Metadata-Version: 2.1
Name: graph-envs
Version: 0.0.54
Summary: A library for training and benchmarking RL agents on graphs.
Home-page: https://github.com/teshnizi/GraphEnvs
Author: Teshnizi
Author-email: teshnizi@stanford.edu
Project-URL: Bug Tracker, https://github.com/teshnizi/GraphEnvs/issues
Classifier: Programming Language :: Python :: 3
Classifier: License :: OSI Approved :: MIT License
Classifier: Operating System :: OS Independent
Requires-Python: >=3.6
Description-Content-Type: text/markdown
License-File: LICENSE

# GraphEnvs
Graph Reinforcement Learning (RL) Environments

## Installation

First install [torch](https://pytorch.org/) and [pytorch geometric](https://pytorch-geometric.readthedocs.io/en/latest/notes/installation.html).

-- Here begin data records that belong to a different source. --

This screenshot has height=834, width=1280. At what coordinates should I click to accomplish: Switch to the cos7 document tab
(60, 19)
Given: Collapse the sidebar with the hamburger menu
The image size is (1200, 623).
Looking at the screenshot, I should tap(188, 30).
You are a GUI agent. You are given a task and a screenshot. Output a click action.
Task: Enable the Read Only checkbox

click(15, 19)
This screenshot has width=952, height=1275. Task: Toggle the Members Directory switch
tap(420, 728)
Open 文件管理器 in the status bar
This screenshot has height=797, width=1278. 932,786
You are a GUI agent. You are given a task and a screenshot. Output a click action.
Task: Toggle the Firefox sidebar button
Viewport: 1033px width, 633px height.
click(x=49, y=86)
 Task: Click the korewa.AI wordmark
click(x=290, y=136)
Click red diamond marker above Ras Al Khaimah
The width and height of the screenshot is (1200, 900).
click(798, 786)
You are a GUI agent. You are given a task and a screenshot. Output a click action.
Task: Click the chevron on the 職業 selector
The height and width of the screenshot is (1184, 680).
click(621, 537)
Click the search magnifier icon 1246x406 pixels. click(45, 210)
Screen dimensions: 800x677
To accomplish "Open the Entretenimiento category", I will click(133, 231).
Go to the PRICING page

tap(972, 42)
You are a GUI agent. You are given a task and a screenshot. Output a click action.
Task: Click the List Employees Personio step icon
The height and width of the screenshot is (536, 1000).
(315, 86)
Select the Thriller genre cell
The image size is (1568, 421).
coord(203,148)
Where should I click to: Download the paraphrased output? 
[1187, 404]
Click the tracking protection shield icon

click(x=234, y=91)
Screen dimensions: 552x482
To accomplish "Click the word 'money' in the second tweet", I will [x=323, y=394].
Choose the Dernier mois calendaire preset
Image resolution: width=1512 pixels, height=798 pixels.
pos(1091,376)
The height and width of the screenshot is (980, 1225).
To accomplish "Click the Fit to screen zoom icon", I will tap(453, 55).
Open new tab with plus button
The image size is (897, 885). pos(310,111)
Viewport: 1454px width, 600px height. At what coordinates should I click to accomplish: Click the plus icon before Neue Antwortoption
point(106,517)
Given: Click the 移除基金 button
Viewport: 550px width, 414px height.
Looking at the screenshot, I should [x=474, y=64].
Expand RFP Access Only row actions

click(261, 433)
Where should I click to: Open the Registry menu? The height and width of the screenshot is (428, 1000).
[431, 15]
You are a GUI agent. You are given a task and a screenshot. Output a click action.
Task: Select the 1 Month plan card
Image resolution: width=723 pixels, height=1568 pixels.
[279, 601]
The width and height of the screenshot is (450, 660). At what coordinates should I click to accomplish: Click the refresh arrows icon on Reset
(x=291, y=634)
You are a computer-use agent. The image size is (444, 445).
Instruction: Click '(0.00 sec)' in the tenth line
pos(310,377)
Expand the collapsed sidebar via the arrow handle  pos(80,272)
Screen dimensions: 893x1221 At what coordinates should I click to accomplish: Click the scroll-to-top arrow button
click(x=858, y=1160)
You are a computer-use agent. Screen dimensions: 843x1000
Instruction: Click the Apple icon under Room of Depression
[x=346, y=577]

The simply use pip to install graph_envs:
```bash
  pip install graph-envs
```

## Supported Environments

### GraphEnvs-Basic:

| Environment      | Developed |  Action Space  |
| :----: |    :----:   | :-------:|
| Shortest Path      | ✅       | $v \in \mathcal{V}$   |
| Steiner Tree   | ✅   | $e \in \mathcal{E}$      |
| MST   | ✅  | $e \in \mathcal{E}$      |
| Minimum Vertex Cover  | ✅   | $v \in \mathcal{V}$ |
| TSP   | ✅   | $v \in \mathcal{V}$ |
| Longest Path   | ✅   | $v \in \mathcal{V}$ |
| Largest Clique   | ✅ (Min Vertex Cover) | $v \in \mathcal{V}$ |
| Densest Subgraph   | ✅  | $v \in \mathcal{V}$ |
| Node Coloring  | 🛠️  | $(v, c) \in \mathcal{V} \times \mathbb{Z} $ |

### GraphEnvs-Extended:

| Environment      | Developed |  Action Space  |
| :----: |    :----:   | :-------:|
| MultiCast Routing   | ✅   | $e \in \mathcal{E}$|
| Distribution Center Selection  | ✅   | $v \in \mathcal{V}$ |
| Persihable Product Delivery   | ✅   | $v \in \mathcal{V}$|
| Public Transport Navigation  | 🛠️   | - |



  
## Example 

```python
import gymnasium as gym 
import graph_envs
import numpy as np

env = gym.make('LongestPath-v0',
               n_nodes=10,
               n_edges=20,
               weighted=True,
               is_eval_env=True, 
               parenting=2
               )

for sd in range(0, 10):

    print(f'===== {sd} =====')
    obs, info = env.reset(seed=sd)
    mask = info['mask']
    done = False
   
    while not done:
        valid_actions = mask.nonzero()[0]
        action = np.random.choice(valid_actions)        
        obs, reward, done, _, info = env.step(action)
        print('Valid actions:', valid_actions, '  Action:', action, '  Reward:', reward, '  Done:', done)
        mask = info['mask']
        
    print(info['solution_cost'], info['solved'], info['heuristic_solution'])

```

## Environment Details:

1. **Shortest Path**: The goal is to find the shortest path from the source node to the target node. At each step, an edge is added to the path. The episode is over when we reach the target node.
2. **Steiner Tree**: The goal is to find the tree with the minimum weight that connects a source node to a number of destination nodes.